Focus endpoint responsibilities

  1. Decode {subscriber_id, topic_id?}. topic_id empty/absent means "no Topic focused, just viewing the Document."
  2. Apply a 1-call/sec limiter (in-memory token bucket keyed by (session_id, subscriber_id) so two tabs in one session get independent quotas). Reject 429 too_many_focus_calls on burst.
  3. Resolve the subscriber by subscriber_id. Verify it belongs to the calling session (defense against a hijacked id from another principal). If absent or session-mismatched, return 404 unknown_subscriber — recoverable by reconnecting. This handle disambiguates two tabs on the same source: each tab focuses its own subscription independently.
  4. If topic_id is non-empty, load the Topic and require topic.source_path to match the subscriber's source. Unknown / cross-source IDs return 404 unknown_topic. Terminal Topics (incorporated or discarded) silently coerce to topic_id = "" — focus on a closed Topic is treated as "no Topic focused, just viewing the Document," because under normal contention the topic.discarded / topic.incorporated event is in flight and the chrome will repaint anyway. Avoids forcing chrome to hand-roll the "swallow 409 silently" path on every focus call.
  5. Call Subscriber.SetFocus(topic_id); the hub fans out the recomputed presence snapshot to every subscriber on the same source as the resolved subscription.
  6. Return 204.

Event surface

Every SSE frame's data payload is a JSON object. Field shape is fixed by this spec; previews are short (≤160 chars) to keep event frames small. Clients re-fetch canonical bodies through REST.

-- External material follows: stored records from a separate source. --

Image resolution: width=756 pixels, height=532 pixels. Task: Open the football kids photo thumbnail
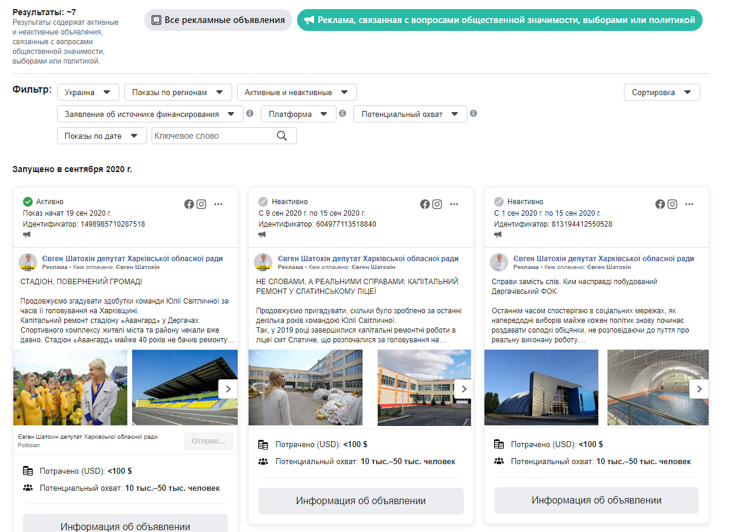click(x=70, y=388)
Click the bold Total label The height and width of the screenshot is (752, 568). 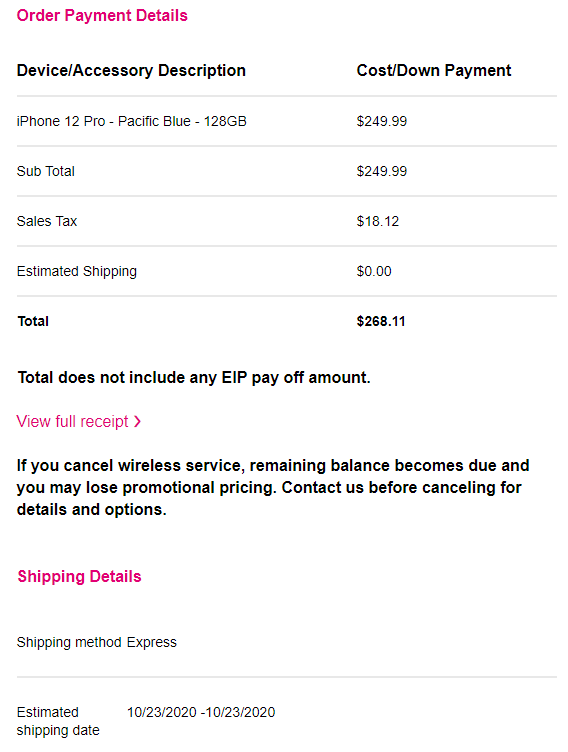pos(33,321)
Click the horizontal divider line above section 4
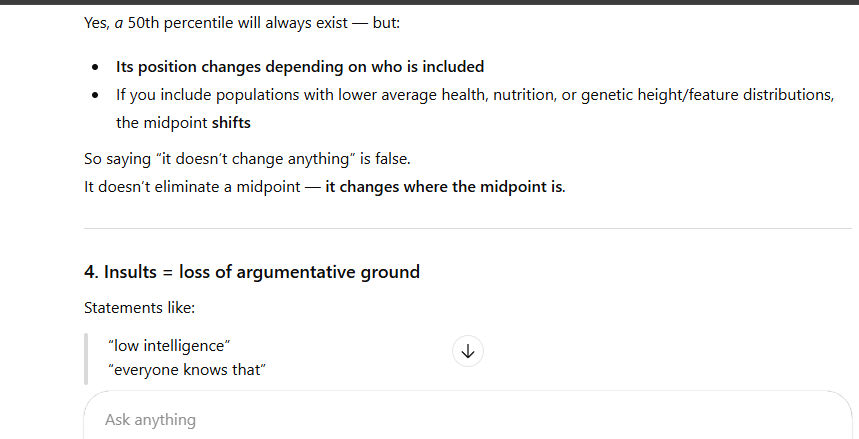 click(x=468, y=228)
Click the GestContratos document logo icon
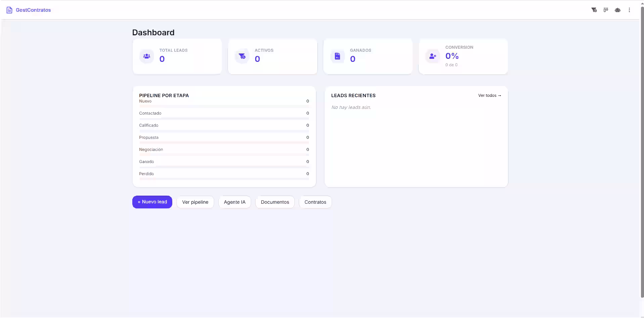The width and height of the screenshot is (644, 318). tap(9, 10)
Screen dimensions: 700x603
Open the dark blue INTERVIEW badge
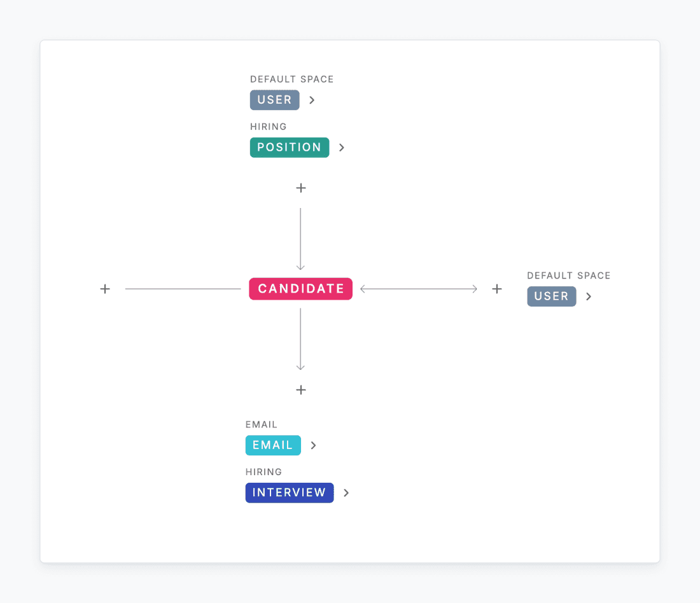pyautogui.click(x=290, y=493)
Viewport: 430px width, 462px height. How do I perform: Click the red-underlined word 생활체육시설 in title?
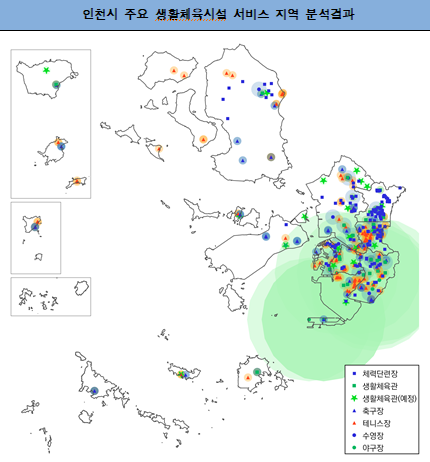tap(190, 14)
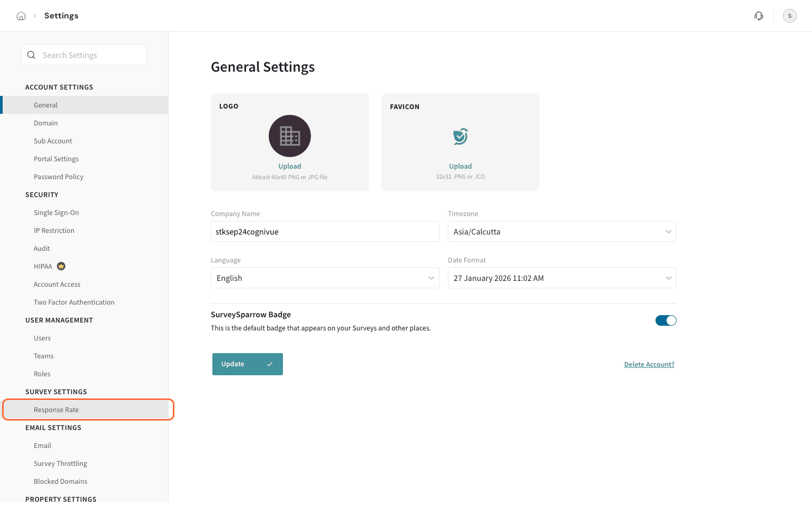Open Response Rate settings
812x507 pixels.
pos(56,410)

TypePayloadPublished bySubscribers do
subscribed {subscriber_id} SSE handler on connect (before joining hub fanout) Store subscriber_id for use on POST /api/stream/focus. Presence arrives separately via the presence.updated that follows immediately as a side-effect of subscribe.
topic.created {topic_id, source_path, anchor_kind, first_message_preview, created_by, created_at} handleCreateTopic Append to Topic list; refetch /api/topics?source_path if rendering depends on more than the preview; refetch /api/topics/{id}/proposals for any open Resolve view to surface stale banners caused by the new Topic
topic.message_appended {topic_id, message_id, sequence, kind, body_preview, author_user_id?, proposal_id?, created_at}proposal_id is non-null only when kind = 'agent-proposal'; author_user_id is null for the same case (per #1's "Agent is not a user") handleAppendTopicMessage (human messages) and the agent runner after wb-agent insert-proposal commits (agent-proposal messages) If the focused thread matches, refetch /api/topics/{id}/messages; otherwise badge the topic card
topic.discarded {topic_id, discarded_by, discarded_at} Discard handler (ships with #4) Mark Topic closed; remove from open list; if focused, close the thread view
topic.incorporated {topic_id, source_path, commit_sha, incorporated_by, incorporated_at} Incorporate handler (ships with #4) Remove the incorporated Topic from the list; reload the current Document iframe so the rendered Source, the wb-source-sha meta tag, and anchors reflect commit_sha; refetch /api/topics?source_path (other Topics' anchors flipped to marker); for every other Topic on this Source whose Resolve drawer is open, refetch /api/topics/{id}/proposals AND reload both diff iframes — the proposal's base_source_sha is now superseded, so both the left "current Source" iframe and the right /content/preview/proposals/{id} iframe must re-render against the new state to keep #4's stale banner accurate
proposal.created {proposal_id, topic_id, source_path, revision_number, agent_job_id} Agent runner after post-invariant check succeeds (#4) Refetch /api/topics/{id}/proposals; if a job-running spinner is up, swap to a "review proposal" affordance
job.updated {job_id, kind, status, topic_id?, persona_name?} Agent runner on every state transition Replaces the legacy GET /api/agent/jobs/{id} poll; refetch the job for error_tail if status is failed / timed_out
presence.updated {subscriptions: [{subscriber_id, user_id, display_name, focused_topic_id?}]} — one entry per live subscription (so two tabs from the same user appear as two entries with the same user_id) Hub on subscribe / unsubscribe / focus change Re-render the presence chip (dedup display by user_id if showing a chip-per-person; or one badge per subscription if showing a chip-per-tab) and any per-Topic "Max is reading this" indicator (derive from any subscription whose focused_topic_id matches the Topic)
Event surface. Payloads carry IDs + minimal previews; canonical state stays in REST. Exception: subscribed is a handshake event, not a state-bearing event — its payload is the session-bound handle the client uses to authenticate POST /api/stream/focus.
Decision — no proposal.staled event

Stale-proposal status (#4) is derived on read from the comparison of the proposal's bytes against current open Topics. The events that can make a proposal stale (topic.created, topic.incorporated) already cause the client to refetch /api/topics/{id}/proposals, where the existing #4 stale-check resurfaces the banner. A dedicated proposal.staled event would duplicate state without adding information. Reserve the name in case a future case requires distinct payload, but do not emit it in v1.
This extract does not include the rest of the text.